### Requirements:
Starting at the line that has "Click the 背景颜色和透明度 button" and ending with the last line of the records, reproduce those lines, requests included, and scale each coordinate in the answers by 0.65, rounding to whole numbers with halves rounded up. Omit the pictures from your answer.

### Record list:
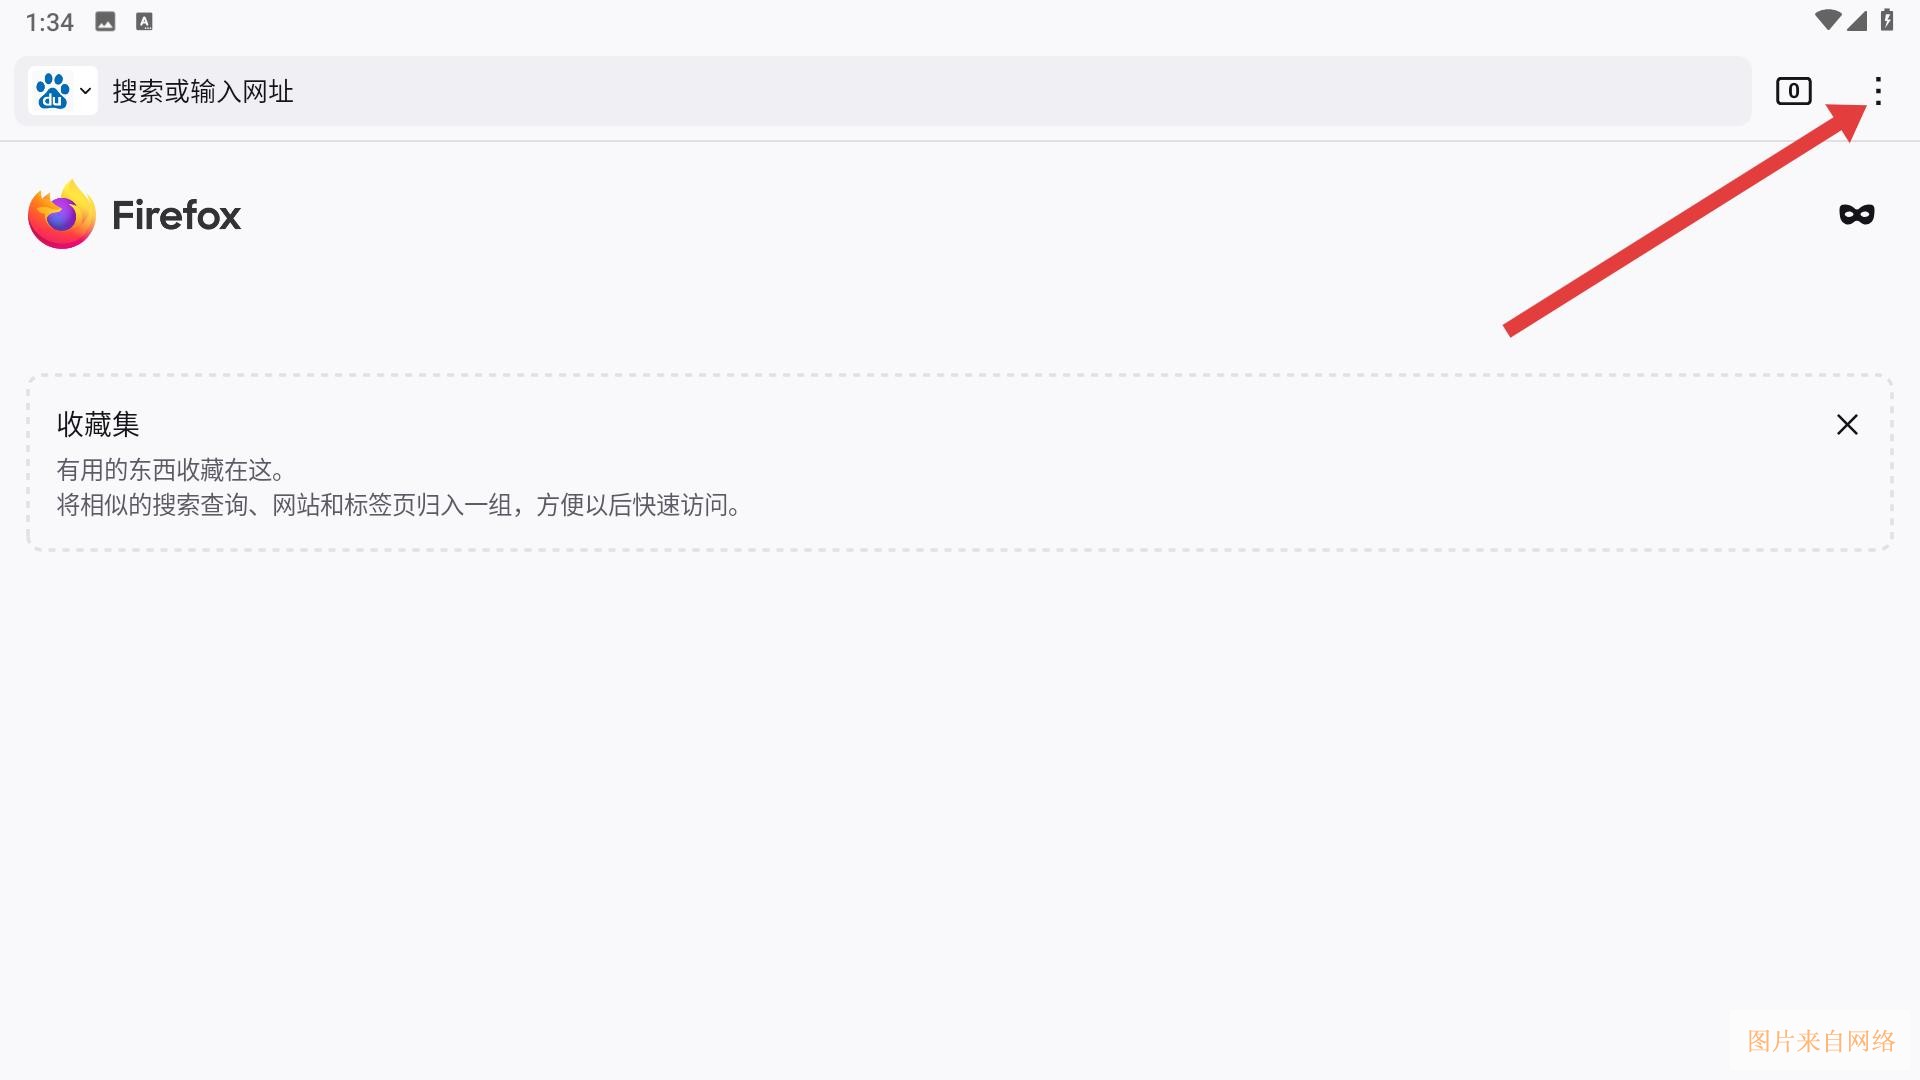Viewport: 1920px width, 1080px height.
Task: Click the small chevron beside the Baidu icon
Action: click(86, 91)
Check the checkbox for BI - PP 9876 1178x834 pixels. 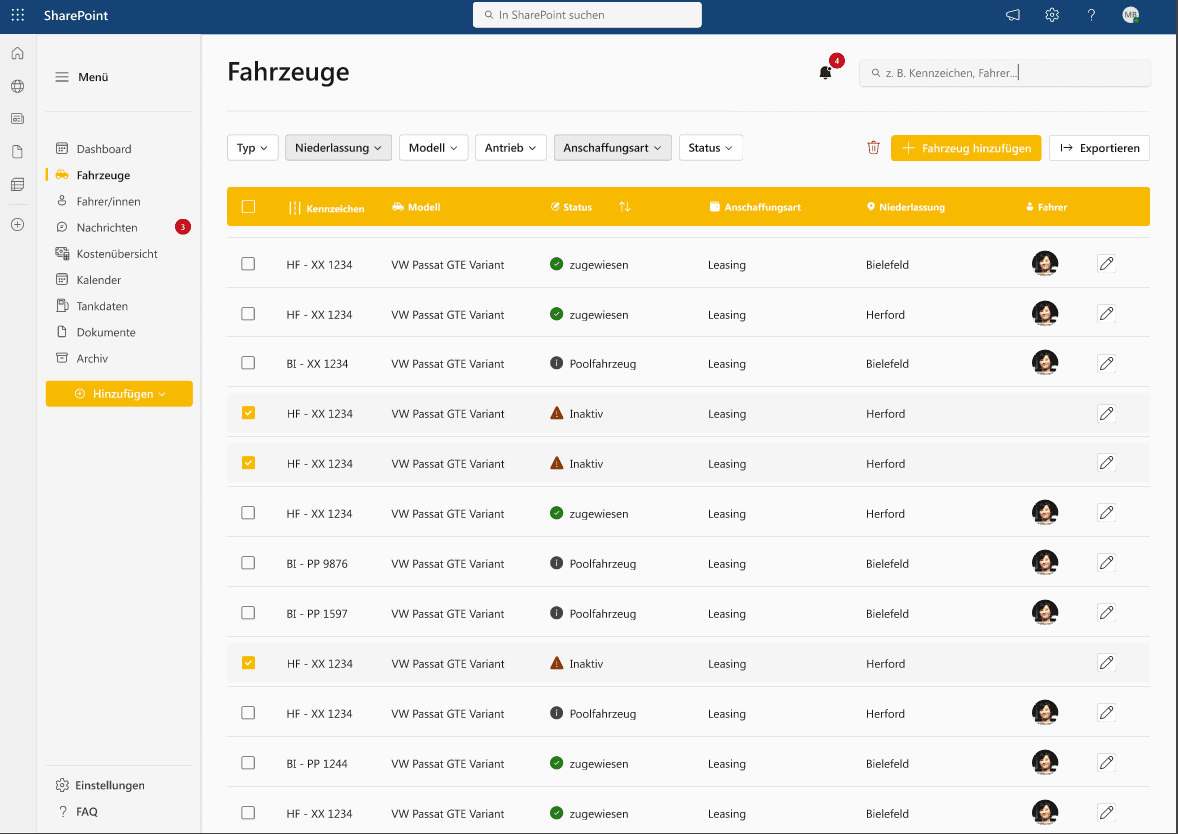coord(248,563)
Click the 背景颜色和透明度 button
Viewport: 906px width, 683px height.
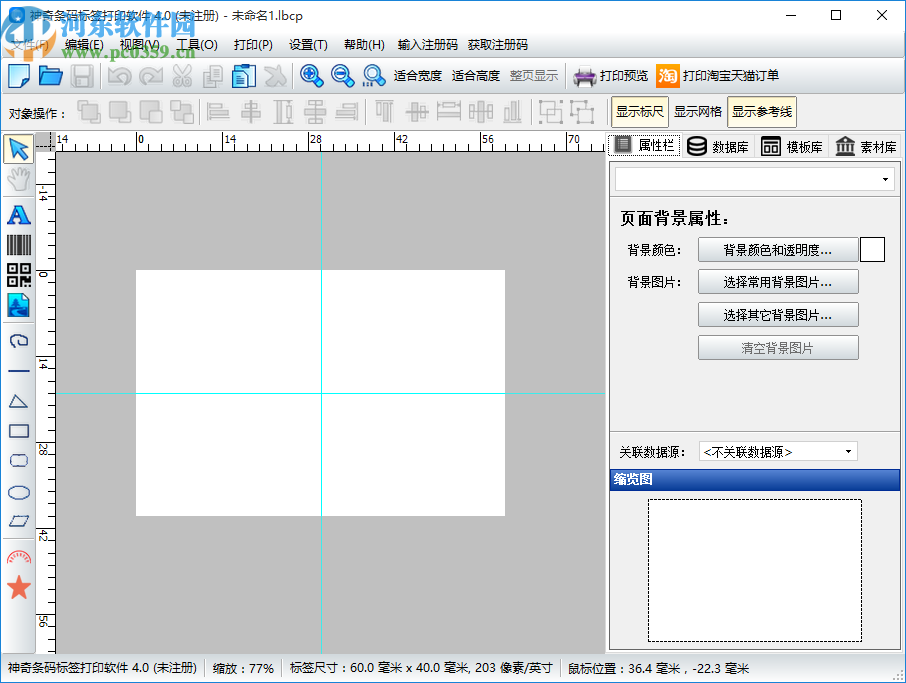point(777,250)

### The reply:
Click the 背景颜色和透明度 button
Viewport: 906px width, 683px height.
point(505,163)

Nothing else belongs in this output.